Brooklyn-based indie rock band Gooseberry has released their new single “The Protagonist.” The four-piece band met through mutual friends in the Brooklyn music and comedy scenes. After months of intermittent jam sessions in a makeshift apartment studio the Gooseberry Band became official in Fall 2019. The band consists of Asa Daniels (guitar/vocals), Colin Ashen (drums), Sam Rappaport (keys, vocals), and Will Hammond (bass).
Their mix of indie rock, blues, and R&B captures each member’s interests. Sam Rappaport brings the R&B flavor, inspired by the greats like Donny Hathaway, Stevie Wonder, and D’Angelo. Will Hammond leans more towards the indie scene, rock and folk. Asa Daniels bridges the gap in-between, having grown up playing jazz and blues and learning licks from heroes like Thelonious Monk, Eric Krasno, and Stevie Ray Vaughan. He has been pursuing music for nearly a decade, having had some early success with his band, Baked Goods.

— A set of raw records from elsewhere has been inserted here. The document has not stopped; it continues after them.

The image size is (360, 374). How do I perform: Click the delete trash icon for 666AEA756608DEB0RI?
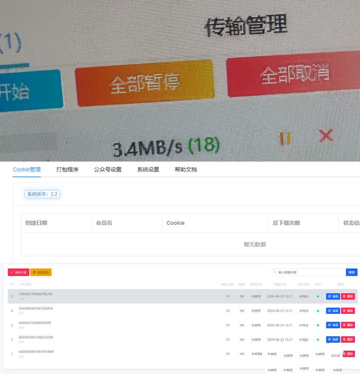pyautogui.click(x=345, y=325)
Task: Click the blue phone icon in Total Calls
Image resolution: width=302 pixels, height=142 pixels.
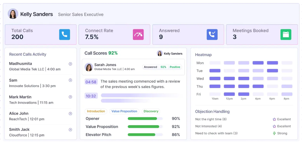Action: (64, 35)
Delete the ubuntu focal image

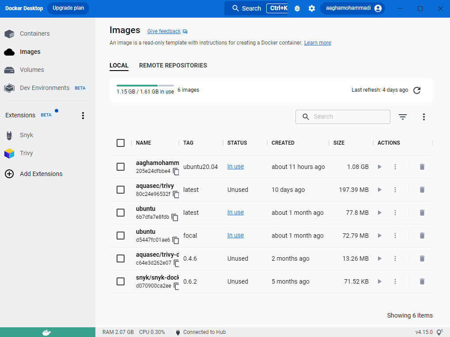422,236
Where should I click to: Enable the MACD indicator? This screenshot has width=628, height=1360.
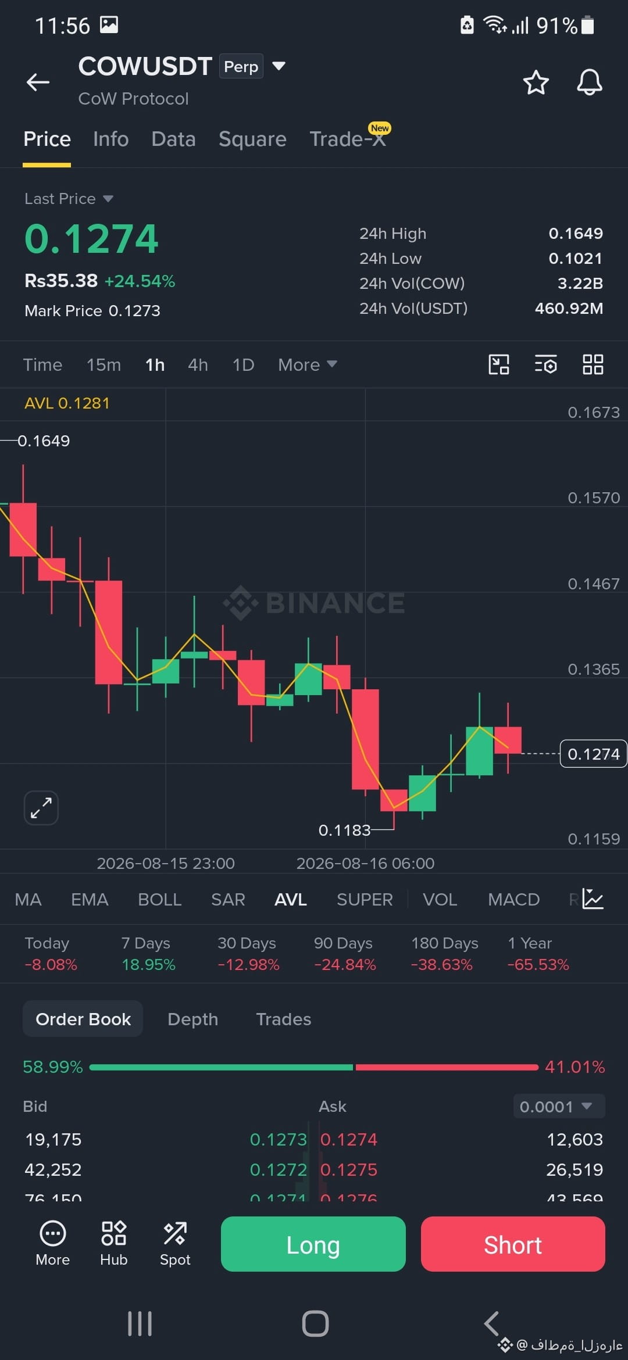pos(513,900)
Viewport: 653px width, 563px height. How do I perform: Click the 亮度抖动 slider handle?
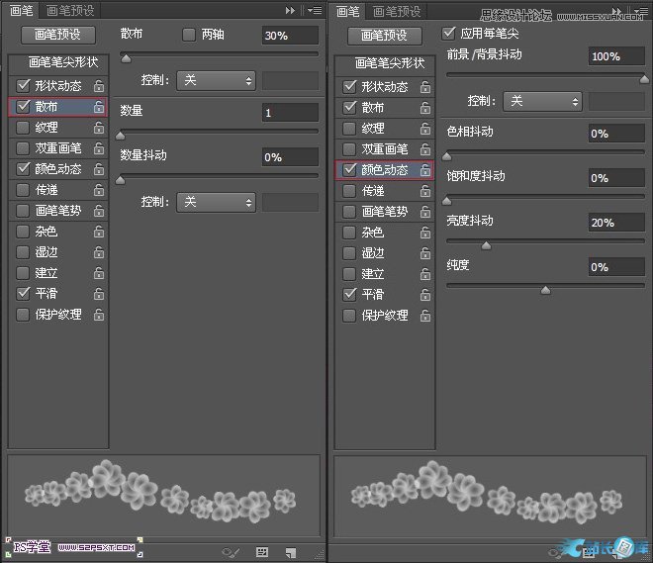486,245
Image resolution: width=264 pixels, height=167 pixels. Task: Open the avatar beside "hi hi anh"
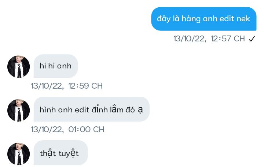tap(19, 67)
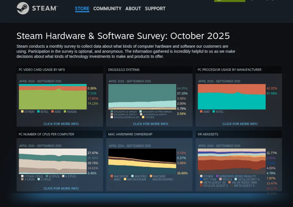Open the STORE menu item
The image size is (293, 207).
[82, 9]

Their first single “Berkshires” (listen below) goes back to major influences like D’Angelo, Donny Hathaway, and Stevie Wonder, while their newest “The Protagonist” showcases a more alternative/indie sound in the styles of the Foo Fighters, Courtney Barnett, Arctic Monkeys, and Spoon. Before the pandemic, Gooseberry had a biweekly residency at Harefield Road in Brooklyn, where they were steadily growing a devoted audience around their live shows. They had been gigging fairly regularly in and around New York City, running the full gamut of venues from The Cobra Club to DROM to house shows across the boroughs.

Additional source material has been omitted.